Leroy Gondy, Kauchak David, Hogue Alan
a Management Information Systems Department , University of Arizona , Tucson , Arizona , USA.
b Computer Science Department , Pomona College , Claremont , California , USA.
J Health Commun. 2016;21 Suppl 1(Suppl):18-26. doi: 10.1080/10810730.2015.1131775.
To help increase health literacy, we are developing a text simplification tool that creates more accessible patient education materials. Tool development is guided by a data-driven feature analysis comparing simple and difficult text. In the present study, we focus on the common advice to split long noun phrases. Our previous corpus analysis showed that easier texts contained shorter noun phrases. Subsequently, we conducted a user study to measure the difficulty of sentences containing noun phrases of different lengths (2-gram, 3-gram, and 4-gram); noun phrases of different conditions (split or not); and, to simulate unknown terms, pseudowords (present or not). We gathered 35 evaluations for 30 sentences in each condition (3 × 2 × 2 conditions) on Amazon's Mechanical Turk (N = 12,600). We conducted a 3-way analysis of variance for perceived and actual difficulty. Splitting noun phrases had a positive effect on perceived difficulty but a negative effect on actual difficulty. The presence of pseudowords increased perceived and actual difficulty. Without pseudowords, longer noun phrases led to increased perceived and actual difficulty. A follow-up study using the phrases (N = 1,350) showed that measuring awkwardness may indicate when to split noun phrases.
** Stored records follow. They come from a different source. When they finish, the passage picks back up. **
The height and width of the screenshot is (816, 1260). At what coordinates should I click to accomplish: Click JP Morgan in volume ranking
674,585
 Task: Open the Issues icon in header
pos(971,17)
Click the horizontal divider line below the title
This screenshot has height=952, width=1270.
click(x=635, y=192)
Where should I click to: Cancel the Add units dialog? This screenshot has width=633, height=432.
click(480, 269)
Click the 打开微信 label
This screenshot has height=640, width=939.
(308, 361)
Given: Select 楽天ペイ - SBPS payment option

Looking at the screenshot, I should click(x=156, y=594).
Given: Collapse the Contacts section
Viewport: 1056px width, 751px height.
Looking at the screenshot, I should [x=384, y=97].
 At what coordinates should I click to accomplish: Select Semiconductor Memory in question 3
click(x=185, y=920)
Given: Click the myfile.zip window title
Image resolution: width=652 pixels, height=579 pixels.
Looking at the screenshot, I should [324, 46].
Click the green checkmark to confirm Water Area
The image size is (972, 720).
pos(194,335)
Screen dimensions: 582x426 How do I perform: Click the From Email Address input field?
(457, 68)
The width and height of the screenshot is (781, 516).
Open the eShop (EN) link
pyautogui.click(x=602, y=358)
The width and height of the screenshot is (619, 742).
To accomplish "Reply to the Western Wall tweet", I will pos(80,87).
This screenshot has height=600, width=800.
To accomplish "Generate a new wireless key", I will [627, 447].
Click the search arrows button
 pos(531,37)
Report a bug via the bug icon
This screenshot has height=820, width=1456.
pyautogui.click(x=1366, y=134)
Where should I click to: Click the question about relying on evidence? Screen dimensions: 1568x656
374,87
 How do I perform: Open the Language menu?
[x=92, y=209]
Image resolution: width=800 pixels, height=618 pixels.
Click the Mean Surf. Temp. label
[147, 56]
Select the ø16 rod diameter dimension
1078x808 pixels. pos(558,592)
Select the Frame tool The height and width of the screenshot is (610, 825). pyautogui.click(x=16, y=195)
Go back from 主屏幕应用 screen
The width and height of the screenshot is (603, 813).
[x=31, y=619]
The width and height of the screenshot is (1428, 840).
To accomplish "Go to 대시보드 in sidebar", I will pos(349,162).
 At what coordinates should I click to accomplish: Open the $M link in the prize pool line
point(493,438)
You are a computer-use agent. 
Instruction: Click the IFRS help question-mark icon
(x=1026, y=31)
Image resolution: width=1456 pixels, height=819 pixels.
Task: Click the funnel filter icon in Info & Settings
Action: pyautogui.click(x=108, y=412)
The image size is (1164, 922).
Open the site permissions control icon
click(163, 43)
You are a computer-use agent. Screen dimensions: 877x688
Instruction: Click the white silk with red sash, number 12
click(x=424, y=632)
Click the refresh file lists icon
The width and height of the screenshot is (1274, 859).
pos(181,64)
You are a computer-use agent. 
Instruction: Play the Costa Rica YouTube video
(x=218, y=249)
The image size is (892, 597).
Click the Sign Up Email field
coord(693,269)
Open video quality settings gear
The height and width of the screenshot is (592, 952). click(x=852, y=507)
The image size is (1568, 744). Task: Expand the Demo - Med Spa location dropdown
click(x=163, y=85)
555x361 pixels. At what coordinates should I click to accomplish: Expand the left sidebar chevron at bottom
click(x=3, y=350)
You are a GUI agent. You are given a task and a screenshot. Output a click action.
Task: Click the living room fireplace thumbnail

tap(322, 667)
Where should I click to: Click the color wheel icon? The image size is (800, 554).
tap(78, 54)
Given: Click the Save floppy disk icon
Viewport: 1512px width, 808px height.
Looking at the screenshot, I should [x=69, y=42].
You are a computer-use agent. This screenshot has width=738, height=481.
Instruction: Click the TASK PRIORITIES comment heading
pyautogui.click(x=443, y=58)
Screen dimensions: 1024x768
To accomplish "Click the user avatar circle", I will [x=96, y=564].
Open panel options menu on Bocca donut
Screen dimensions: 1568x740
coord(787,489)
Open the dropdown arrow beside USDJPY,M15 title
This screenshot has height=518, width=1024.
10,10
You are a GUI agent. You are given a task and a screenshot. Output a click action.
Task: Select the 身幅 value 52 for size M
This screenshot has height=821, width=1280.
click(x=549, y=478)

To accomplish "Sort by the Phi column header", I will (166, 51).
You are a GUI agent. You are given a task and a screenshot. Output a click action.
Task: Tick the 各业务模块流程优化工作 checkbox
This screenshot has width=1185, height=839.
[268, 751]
We conclude that splitting noun phrases benefits perceived difficulty but hurts actual difficulty when the phrasing becomes less natural.
为了提高健康素养,我们正在开发一种文本简化工具,以创建更易于理解的患者教育材料。工具开发以数据驱动的特征分析为指导,该分析比较简单文本和复杂文本。在本研究中,我们关注拆分长名词短语这一常见建议。我们之前的语料库分析表明,较简单的文本包含较短的名词短语。随后,我们进行了一项用户研究,以衡量包含不同长度(2词、3词和4词)名词短语的句子的难度;不同条件(拆分或不拆分)下的名词短语;以及为模拟未知术语而设置的伪词(存在或不存在)。我们在亚马逊的Mechanical Turk上针对每种条件下的30个句子(3×2×2条件)收集了35份评估(N = 12,600)。我们对感知难度和实际难度进行了三因素方差分析。拆分名词短语对感知难度有积极影响,但对实际难度有负面影响。伪词的存在增加了感知难度和实际难度。在没有伪词的情况下,较长的名词短语会导致感知难度和实际难度增加。一项使用这些短语的后续研究(N = 1,350)表明,衡量语句的拗口程度可能会表明何时拆分名词短语。我们得出结论,拆分名词短语在感知难度方面有益,但当措辞变得不那么自然时,会损害实际难度。